Court Rules Path Names Don’t Violate Trademarks

If I had managed to register PETA.Com, I would be clearly be violating PETA’s trademark. But what if I have a path on my web site such as http://www.animalrights.net/peta/? Is that a trademark violation?

Believe it or not somebody actually tried to sue on just that issue. Interactive Products Corp., which manufacturers the Lap Traveler laptop stand sue A2ZSolutions.Com over a URL that that included /laptraveler/. A2ZSolutions had been selling the Lap Traveler, but when IPC told it to stop, it sold a competing product using the same URL. In many Internet searches for “Lap Traveler”, the A2ZSolutions.Com site had a very high listing. So Interactive Products Corp. sued?

A court rejected the lawsuit saying,

[T]o succeed on nay of its trademark claims at issue in this appeal, IPC must show that the presence of its trademark in the post-domain path of a2z’s portable-computer-stan web page is likely to cause confusion among consumers regarding the orign of the goods offered by the parties.

[I]n this case, there is a preliminary question about whether defendandts are using the challenged mark in a way that identifies the source of their goods. If defendants are only using IPC’s trademark in a ‘non-trademark’ way — that is, in a way that does not identify the source of a product — then trademark and false designation of origin laws do not apply.

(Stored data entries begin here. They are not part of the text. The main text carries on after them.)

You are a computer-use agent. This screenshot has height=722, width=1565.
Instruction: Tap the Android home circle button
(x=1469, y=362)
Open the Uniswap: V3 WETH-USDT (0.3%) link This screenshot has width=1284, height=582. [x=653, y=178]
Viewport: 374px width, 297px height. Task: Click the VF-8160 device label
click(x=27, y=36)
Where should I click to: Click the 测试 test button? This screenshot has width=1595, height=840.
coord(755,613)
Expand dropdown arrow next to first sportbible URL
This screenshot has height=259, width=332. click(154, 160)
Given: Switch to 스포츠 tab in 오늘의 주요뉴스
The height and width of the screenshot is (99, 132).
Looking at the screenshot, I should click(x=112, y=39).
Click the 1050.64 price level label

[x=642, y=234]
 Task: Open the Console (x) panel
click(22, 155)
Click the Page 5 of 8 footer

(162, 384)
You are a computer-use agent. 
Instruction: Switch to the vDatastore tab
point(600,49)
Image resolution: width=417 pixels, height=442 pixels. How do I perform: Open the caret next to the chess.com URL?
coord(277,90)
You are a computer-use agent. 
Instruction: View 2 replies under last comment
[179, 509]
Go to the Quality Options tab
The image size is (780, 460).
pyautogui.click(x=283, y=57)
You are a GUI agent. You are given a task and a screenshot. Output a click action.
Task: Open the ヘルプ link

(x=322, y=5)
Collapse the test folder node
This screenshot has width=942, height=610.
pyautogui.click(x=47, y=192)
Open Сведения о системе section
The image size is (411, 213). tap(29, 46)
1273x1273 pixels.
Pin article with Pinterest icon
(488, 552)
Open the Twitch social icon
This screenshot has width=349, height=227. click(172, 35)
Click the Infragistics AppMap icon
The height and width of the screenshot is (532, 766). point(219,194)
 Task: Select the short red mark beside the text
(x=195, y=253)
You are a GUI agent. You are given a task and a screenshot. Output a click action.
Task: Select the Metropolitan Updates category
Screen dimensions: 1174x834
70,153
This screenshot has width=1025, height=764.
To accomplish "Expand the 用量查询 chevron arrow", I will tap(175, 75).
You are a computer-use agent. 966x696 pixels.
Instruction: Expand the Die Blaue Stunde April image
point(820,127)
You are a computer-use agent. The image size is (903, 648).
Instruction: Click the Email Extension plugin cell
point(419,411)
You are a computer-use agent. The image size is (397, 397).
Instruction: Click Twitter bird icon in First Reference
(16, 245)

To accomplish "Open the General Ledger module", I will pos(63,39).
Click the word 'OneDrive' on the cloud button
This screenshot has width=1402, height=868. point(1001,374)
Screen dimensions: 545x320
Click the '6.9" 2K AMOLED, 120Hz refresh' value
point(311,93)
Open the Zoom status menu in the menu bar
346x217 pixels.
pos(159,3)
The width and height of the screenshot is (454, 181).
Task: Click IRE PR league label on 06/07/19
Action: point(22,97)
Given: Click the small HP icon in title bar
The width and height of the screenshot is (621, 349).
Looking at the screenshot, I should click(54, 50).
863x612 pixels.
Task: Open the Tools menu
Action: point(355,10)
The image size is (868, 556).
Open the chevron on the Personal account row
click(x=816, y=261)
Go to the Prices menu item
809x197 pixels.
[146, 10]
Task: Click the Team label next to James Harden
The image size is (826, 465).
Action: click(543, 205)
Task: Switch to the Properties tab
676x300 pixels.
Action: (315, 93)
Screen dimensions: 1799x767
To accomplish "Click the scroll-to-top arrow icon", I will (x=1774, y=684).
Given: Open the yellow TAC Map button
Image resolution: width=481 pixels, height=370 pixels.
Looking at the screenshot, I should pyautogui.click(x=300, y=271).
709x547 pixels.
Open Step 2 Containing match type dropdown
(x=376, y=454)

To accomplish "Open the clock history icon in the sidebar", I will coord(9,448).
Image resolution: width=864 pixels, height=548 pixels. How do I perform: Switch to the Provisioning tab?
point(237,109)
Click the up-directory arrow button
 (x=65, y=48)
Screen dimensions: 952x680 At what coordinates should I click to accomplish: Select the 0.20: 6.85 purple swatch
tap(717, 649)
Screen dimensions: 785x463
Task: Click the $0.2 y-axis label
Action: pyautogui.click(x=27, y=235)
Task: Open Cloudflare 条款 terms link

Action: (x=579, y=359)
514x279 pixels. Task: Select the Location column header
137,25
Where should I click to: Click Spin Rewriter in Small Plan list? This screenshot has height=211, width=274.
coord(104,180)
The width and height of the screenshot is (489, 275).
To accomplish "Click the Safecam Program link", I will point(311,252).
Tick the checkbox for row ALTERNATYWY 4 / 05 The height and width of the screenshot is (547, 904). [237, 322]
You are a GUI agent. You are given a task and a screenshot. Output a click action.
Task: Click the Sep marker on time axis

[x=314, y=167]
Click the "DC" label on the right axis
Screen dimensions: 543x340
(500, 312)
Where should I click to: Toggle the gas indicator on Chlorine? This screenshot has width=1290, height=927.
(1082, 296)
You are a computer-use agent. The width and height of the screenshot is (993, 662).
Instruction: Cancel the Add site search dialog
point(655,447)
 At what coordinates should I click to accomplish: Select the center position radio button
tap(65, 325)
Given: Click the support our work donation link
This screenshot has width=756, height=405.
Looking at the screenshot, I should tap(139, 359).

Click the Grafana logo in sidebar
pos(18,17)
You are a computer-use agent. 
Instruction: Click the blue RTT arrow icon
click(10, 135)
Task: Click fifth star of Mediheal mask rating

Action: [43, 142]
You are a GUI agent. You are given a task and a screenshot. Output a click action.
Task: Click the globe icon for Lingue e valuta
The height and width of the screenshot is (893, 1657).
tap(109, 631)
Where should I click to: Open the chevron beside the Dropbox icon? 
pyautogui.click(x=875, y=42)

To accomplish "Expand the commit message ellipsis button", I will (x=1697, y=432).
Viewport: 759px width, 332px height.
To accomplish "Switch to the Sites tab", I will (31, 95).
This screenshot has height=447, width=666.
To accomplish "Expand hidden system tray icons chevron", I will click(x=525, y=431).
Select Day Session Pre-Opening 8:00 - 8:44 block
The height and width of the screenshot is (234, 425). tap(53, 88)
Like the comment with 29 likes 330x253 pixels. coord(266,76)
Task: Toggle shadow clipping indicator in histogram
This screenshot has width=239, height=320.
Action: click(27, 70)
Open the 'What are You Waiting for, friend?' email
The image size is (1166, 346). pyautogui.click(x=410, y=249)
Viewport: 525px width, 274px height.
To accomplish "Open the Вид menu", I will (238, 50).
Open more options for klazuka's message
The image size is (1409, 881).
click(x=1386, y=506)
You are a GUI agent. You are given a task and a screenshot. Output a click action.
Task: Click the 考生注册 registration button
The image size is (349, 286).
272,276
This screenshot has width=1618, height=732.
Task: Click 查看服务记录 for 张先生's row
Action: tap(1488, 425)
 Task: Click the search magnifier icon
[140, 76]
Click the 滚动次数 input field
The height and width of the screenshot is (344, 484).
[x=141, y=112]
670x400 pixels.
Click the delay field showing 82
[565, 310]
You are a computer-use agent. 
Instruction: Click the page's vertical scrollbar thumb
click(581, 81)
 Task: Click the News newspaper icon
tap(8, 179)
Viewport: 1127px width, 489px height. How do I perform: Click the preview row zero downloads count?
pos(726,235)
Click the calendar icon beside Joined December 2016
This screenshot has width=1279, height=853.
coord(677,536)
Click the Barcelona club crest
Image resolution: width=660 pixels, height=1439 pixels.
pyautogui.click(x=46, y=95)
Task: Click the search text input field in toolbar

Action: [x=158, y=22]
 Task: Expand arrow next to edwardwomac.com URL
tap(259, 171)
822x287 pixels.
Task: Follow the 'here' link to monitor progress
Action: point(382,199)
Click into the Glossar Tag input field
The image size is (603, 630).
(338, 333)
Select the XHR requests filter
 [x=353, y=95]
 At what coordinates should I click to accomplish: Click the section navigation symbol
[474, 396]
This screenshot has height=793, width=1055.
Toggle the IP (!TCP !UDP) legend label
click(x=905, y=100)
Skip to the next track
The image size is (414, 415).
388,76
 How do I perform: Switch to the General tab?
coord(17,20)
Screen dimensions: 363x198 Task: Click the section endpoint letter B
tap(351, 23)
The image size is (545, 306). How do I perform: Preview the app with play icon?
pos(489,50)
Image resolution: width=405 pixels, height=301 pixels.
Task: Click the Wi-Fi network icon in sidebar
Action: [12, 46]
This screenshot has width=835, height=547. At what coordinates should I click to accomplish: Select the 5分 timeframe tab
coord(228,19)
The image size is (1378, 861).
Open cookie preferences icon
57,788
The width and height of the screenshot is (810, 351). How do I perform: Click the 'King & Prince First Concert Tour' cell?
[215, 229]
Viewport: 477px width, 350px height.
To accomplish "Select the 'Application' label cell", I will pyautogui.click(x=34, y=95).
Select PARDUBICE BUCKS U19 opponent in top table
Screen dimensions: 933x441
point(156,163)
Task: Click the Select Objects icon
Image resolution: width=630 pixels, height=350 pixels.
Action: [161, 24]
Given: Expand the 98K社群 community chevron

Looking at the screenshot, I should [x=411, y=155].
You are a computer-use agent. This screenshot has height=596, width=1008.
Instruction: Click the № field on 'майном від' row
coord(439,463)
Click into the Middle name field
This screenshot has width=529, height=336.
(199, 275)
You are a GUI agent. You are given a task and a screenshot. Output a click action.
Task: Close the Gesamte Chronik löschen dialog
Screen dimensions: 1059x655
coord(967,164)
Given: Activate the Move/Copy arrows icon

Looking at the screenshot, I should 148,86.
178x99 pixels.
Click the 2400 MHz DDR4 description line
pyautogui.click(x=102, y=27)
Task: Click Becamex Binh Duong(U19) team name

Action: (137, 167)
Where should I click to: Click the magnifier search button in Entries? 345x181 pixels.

Stated another way, the issues is whether a consumer is likely to notice ‘laptraveler’ in teh post-domain path and then thinkt hat the Mobile Desk may be produced by the same compay (or a company affiliated with the company) that makes the Lap Traveler.

. . .

Because post-domain paths do not typically signify source, it is unlikely that the presence of another’s trademark in a post-domain path of a URL woudl ever violate trademark law.

In any case, the court went on to note, IPC didn’t bother to actually produce an evidence that such a confusion was likely, and its appeal was rejected.

Source:

Sixth Circuit finds no trademark violation in post-domain paths. Steven Wu, LawMeme, April 12, 2003.